__Task A__
Transcribe the stretch from "As a result, in" through "their city borders." in the passage on driving sides in Italy.

__Given passage__
╭──

Differences in local customs could turn any trip into a bumper-car ride


By Jeanne Outlaw-Cannavo

It is a little-known fact that Italians once drove on the left side of the road. For visitors, driving in Italy is not always for the faint of heart. Even for Italians, driving in different areas was often a daunting task until national driving laws were set.

In Italy, driving on the right side of the road started around 1890 but not all regions followed this rule. In fact, until the national “Highway Code” came into force on June 30, 1912, a royal decree from 1740 allowed the rules of the road to be set by the individual provincial administrations and sometimes also by the municipalities.

As a result, in each province or city there could be a mandate to circulate on the left, on the right, or again on the left on some roads and on the right on others.

Or you circulated in the middle of the road and you had to give way to the vehicles you met by moving to the left or to the right. However, cities with a tram network could retain left-side driving if they placed warning signs at their city borders.

There was obviously great confusion for drivers who were not from the area. For example, in the center of Milan (within the circle of the Bastions) they kept to the left, but in the periphery, as in the whole province, they kept to the right. In Bergamo they kept to the left, but in Brescia the right. In Rome they kept to the left, in Vicenza they kept to the right, but in Verona to the left. In Ravenna they kept to the right, but along the road to Porto Corsini the rule of the left side was preserved to respect custom. Sometimes, in fact, the manner of driving followed local customs more than hard-and-fast rules. For example, carts pulled by animals, which had wheels with iron rims, were often moved toward the center of the road and cars were to pass on the right, while drivers passing another car could pass on the left.

╰──

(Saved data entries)
╭──

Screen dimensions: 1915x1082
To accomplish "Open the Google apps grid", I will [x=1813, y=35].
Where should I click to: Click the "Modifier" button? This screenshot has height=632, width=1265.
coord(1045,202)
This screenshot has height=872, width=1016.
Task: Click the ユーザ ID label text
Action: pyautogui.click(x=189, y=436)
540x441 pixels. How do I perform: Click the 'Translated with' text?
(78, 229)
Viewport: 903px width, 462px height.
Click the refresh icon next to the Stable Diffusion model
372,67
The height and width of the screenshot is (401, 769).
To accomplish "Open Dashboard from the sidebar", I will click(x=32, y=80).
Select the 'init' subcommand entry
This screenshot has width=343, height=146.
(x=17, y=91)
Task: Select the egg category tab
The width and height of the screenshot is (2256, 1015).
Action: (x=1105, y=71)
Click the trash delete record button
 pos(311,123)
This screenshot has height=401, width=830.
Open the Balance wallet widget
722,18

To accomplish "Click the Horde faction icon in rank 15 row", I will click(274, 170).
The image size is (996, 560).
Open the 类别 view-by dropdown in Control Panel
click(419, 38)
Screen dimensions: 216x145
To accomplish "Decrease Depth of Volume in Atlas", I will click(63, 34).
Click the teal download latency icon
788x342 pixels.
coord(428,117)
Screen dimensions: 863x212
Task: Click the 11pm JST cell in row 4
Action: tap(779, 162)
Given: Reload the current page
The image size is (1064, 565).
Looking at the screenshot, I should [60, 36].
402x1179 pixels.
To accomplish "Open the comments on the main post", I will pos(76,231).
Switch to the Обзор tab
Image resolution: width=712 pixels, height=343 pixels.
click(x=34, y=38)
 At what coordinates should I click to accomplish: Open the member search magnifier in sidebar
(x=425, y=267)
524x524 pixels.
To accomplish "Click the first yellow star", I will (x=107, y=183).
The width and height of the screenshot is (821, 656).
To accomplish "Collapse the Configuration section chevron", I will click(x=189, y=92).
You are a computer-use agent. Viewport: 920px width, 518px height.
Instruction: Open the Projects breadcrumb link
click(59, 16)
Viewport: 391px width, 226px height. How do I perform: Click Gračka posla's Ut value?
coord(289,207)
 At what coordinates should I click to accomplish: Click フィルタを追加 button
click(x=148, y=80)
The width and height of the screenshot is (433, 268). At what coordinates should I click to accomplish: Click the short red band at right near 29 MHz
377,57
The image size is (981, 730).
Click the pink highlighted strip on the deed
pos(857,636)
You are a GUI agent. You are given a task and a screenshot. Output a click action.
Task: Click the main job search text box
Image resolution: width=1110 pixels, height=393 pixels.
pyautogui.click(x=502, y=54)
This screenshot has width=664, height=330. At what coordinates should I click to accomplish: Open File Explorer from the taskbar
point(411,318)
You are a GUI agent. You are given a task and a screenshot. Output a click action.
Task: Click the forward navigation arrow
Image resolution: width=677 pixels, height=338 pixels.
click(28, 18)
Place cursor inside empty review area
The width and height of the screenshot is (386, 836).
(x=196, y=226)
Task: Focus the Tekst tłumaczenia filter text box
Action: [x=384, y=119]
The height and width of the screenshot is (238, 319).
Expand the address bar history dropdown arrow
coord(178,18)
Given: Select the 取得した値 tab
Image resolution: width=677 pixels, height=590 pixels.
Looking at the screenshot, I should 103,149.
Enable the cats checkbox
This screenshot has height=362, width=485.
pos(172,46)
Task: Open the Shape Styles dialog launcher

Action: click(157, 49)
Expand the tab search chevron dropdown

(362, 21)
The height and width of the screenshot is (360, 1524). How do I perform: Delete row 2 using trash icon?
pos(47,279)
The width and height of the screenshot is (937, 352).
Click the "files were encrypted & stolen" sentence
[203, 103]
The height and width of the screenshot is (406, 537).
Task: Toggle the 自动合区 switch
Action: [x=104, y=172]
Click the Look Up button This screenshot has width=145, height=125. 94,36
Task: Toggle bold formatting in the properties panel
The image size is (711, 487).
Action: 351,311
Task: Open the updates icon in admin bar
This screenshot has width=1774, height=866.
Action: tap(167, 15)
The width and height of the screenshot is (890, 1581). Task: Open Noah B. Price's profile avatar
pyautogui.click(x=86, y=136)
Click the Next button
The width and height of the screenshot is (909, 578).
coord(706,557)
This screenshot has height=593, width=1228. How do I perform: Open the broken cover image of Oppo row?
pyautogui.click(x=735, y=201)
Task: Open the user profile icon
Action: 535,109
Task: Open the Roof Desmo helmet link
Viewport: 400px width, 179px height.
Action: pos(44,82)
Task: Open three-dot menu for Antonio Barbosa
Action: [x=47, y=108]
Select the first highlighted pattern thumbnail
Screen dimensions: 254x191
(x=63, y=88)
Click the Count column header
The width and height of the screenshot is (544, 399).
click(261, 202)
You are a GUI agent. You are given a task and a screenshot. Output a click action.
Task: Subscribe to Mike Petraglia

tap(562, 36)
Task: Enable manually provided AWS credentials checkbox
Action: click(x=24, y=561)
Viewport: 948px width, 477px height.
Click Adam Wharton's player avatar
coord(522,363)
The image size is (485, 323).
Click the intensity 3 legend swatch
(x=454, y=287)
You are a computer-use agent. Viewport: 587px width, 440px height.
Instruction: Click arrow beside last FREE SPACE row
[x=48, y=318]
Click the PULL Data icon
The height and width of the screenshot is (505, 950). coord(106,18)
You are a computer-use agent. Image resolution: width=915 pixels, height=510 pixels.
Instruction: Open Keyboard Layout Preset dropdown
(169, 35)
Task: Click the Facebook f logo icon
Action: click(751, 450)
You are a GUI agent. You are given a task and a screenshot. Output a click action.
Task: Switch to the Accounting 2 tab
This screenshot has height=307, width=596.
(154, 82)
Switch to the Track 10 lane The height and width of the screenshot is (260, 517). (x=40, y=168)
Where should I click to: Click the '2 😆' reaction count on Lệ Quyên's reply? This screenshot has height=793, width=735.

╰──

__Task B__
Rewrite only the rows from the one containing "Task: Select the egg category tab" through the one containing "Looking at the screenshot, I should [60, 36].", swapping "Open" for "Launch" and keeping everything else the same.

__Task solution A__
As a result, in each province or city there could be a mandate to circulate on the left, on the right, or again on the left on some roads and on the right on others.

Or you circulated in the middle of the road and you had to give way to the vehicles you met by moving to the left or to the right. However, cities with a tram network could retain left-side driving if they placed warning signs at their city borders.

__Task solution B__
Task: Select the egg category tab
The width and height of the screenshot is (2256, 1015).
Action: (x=1105, y=71)
Click the trash delete record button
 pos(311,123)
This screenshot has height=401, width=830.
Launch the Balance wallet widget
722,18

To accomplish "Click the Horde faction icon in rank 15 row", I will click(274, 170).
The image size is (996, 560).
Launch the 类别 view-by dropdown in Control Panel
click(419, 38)
Screen dimensions: 216x145
To accomplish "Decrease Depth of Volume in Atlas", I will click(63, 34).
Click the teal download latency icon
788x342 pixels.
coord(428,117)
Screen dimensions: 863x212
Task: Click the 11pm JST cell in row 4
Action: tap(779, 162)
Given: Reload the current page
The image size is (1064, 565).
Looking at the screenshot, I should [60, 36].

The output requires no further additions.